WORK TO COMPLETE: Resume the article on the NASDAQ's recent slide and tech stock valuations, and continue it past its final sentence.

EXTRACTED TEXT:
** BEGIN **
Over the past couple weeks the tech-heavy NASDAQ Composite has fallen twice as much as the S&P 500. Investors aren’t used to this type of movement. Top tech stocks generally outperform the broader market. The NASDAQ has outperformed the S&P 500 for the majority of the last ten years.
So, does this mean a bursting of a tech bubble is on the horizon? Or are investors trading in certain tech stocks for safer investments?
The S&P 500 hit a record high earlier this year. And there has been a lot of excitement surrounding momentum stocks, notably those in the social network and cloud computing space. The valuations of Twitter (NASDAQ:TWTR) and salesforce.com (NASDAQ:CRM) are sky high based on a number of metrics. Even Facebook (NASDAQ:FB) and LinkedIn (NASDAQ:LNKD), both of which actually generate earnings, are very expensive.
And all four of these high-profile tech stocks are down 10% over the last month. There could be even more pressure to come if the tech market is unable to create an appetite for the upcoming tech IPOs.
Eight of the top 10 IPOs for 2014 are heavily tied to the technology field in one way or another. But there has already been signs that the IPO market might be overheating. The high profile IPO of King Digital (NASDAQ:KING), parent company of Candy Crush Saga, underperformed market expectations in its market debut.
So when is the tech bubble going to pop?
The NASDAQ 100 Composite’s P/E is right at 21. That’s still below the 25 to 35 P/E range we saw for the years between 2004 and 2008. And it’s also well below the near 100 P/E ratio that we saw during the dot-com era.
Thus, there’s likely no bubble to be popped. But we do appear to be in a rotation from momentum tech stocks to tried-and-true tech names.
** END **
STORED DATA:
** BEGIN **
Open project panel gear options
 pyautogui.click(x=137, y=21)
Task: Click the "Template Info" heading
** END **
** BEGIN **
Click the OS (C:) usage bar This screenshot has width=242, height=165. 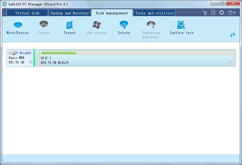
** END **
ANSWER TO THIS EXERCISE:
For investors that are interested in maintaining exposure to the tech industry, the best strategy is using tech names that offer a solid dividend.
3 Top Tech Stocks To Own Buy For The Dip
While investors have been dumping the new tech names, they’ve been flocking to old tech. The top three tech stocks outlined below are each up over 10% during the past month. Which comes at a time when the major tech momentum names were down. But what’s more noticeable is that they all offer a dividend yield of 2.5% or more. That’s pretty impressive considering the average dividend yield for the NASDAQ 100 is 1.4%.
Microsoft Corporation (NASDAQ: MSFT)
Wall Street has considered Microsoft a stagnant tech company for a number of years. However, the company might be changing investors’ minds. It has brought in a new CEO to give the company a makeover, and hopefully pivot it toward the faster growing cloud computing space. And it just so happens that the new CEO, Satya Nadella, ran Microsoft’s cloud services division before taking over for former CEO Steve Ballmer.
After just a few weeks on the job, Nadella announced the launch of Office for iPad. This looks to be one of the first steps to transforming the company into a growth story. Microsoft still pays a solid dividend yield of 2.9%. Its dividend payout is only 36%.
Intel Corporation (NASDAQ: INTC)
While concerns over declining PC sales have palgued Intel, it still has plenty of exposure to the fast growing server market. The server market is driven by business spending and business customers tend to have larger budgets. Another key opportunity in Intel’s server business is that it can capture opportunities in the server market from customers that are looking to move their business to the cloud.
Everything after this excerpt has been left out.